Veröffentlicht von: Onmeda-Redaktion (18. Juli 2014)

Die Trichomoniasis (Trichomonaden-Infektion) ist eine durch Parasiten hervorgerufene Infektionskrankheit. Sie führt zu einer Entzündung der Schleimhäute der Geschlechtsorgane und der Harnwege.
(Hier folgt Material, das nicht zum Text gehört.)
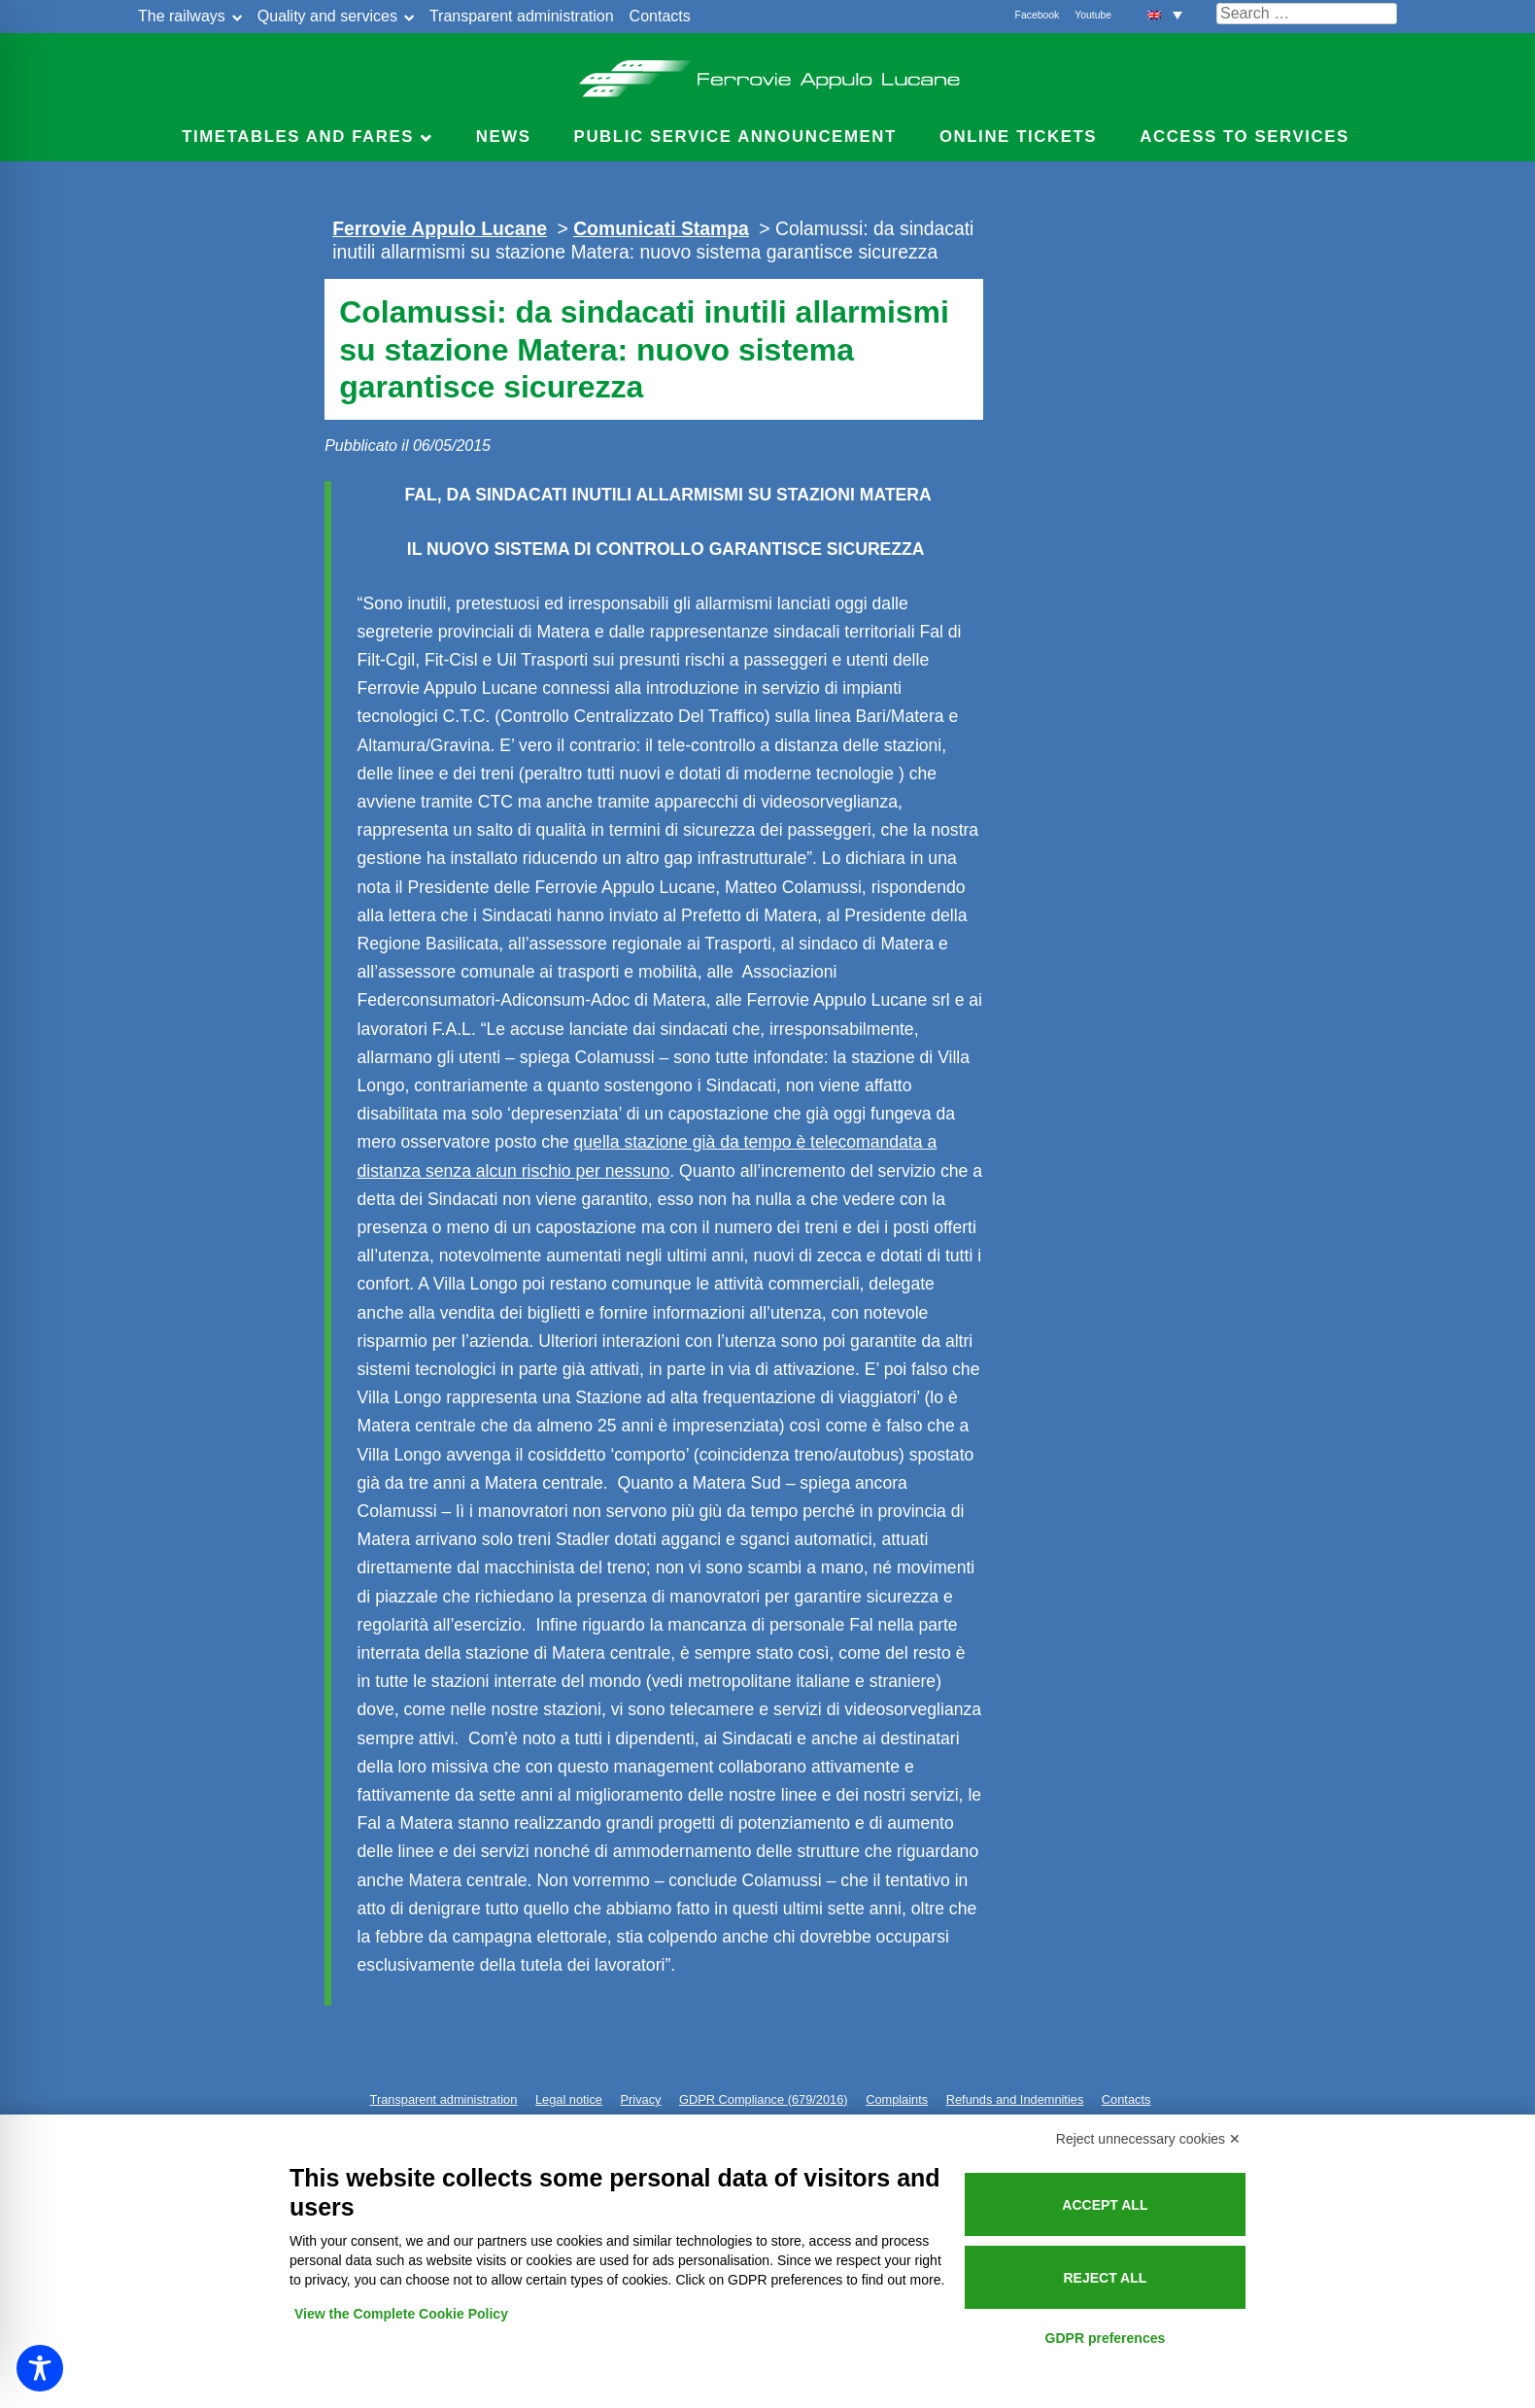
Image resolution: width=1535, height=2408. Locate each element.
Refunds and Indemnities (1015, 2099)
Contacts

Trichomoniasis wird durch Geschlechtsverkehr übertragen und gehört somit zu den sexuell übertragbaren Krankheiten (engl. sexually transmitted diseases = STD).

Häufigkeit

Die Trichomoniasis (Trichomonaden-Infektion) ist die häufigste heilbare, sexuell übertragbare Krankheit. Der Erreger Trichomonas vaginalis kommt weltweit vor.

Gemeinsam mit den Erregern der Syphilis, der Gonorrhoe und Chlamydien sorgt Trichomonas vaginalis nach Schätzungen der Weltgesundheitsorganisation (WHO) jährlich für 500 Millionen neue Fälle sexuell übertragbarer Infektionen.

Eine Trichomonaden-Infektion kommt bei Frauen häufiger vor als bei Männern. Ältere Frauen sind häufiger mit Trichomonaden infiziert als jüngere. Symptome einer Trichomoniasis treten aber nur bei der Hälfte der Infizierten auf.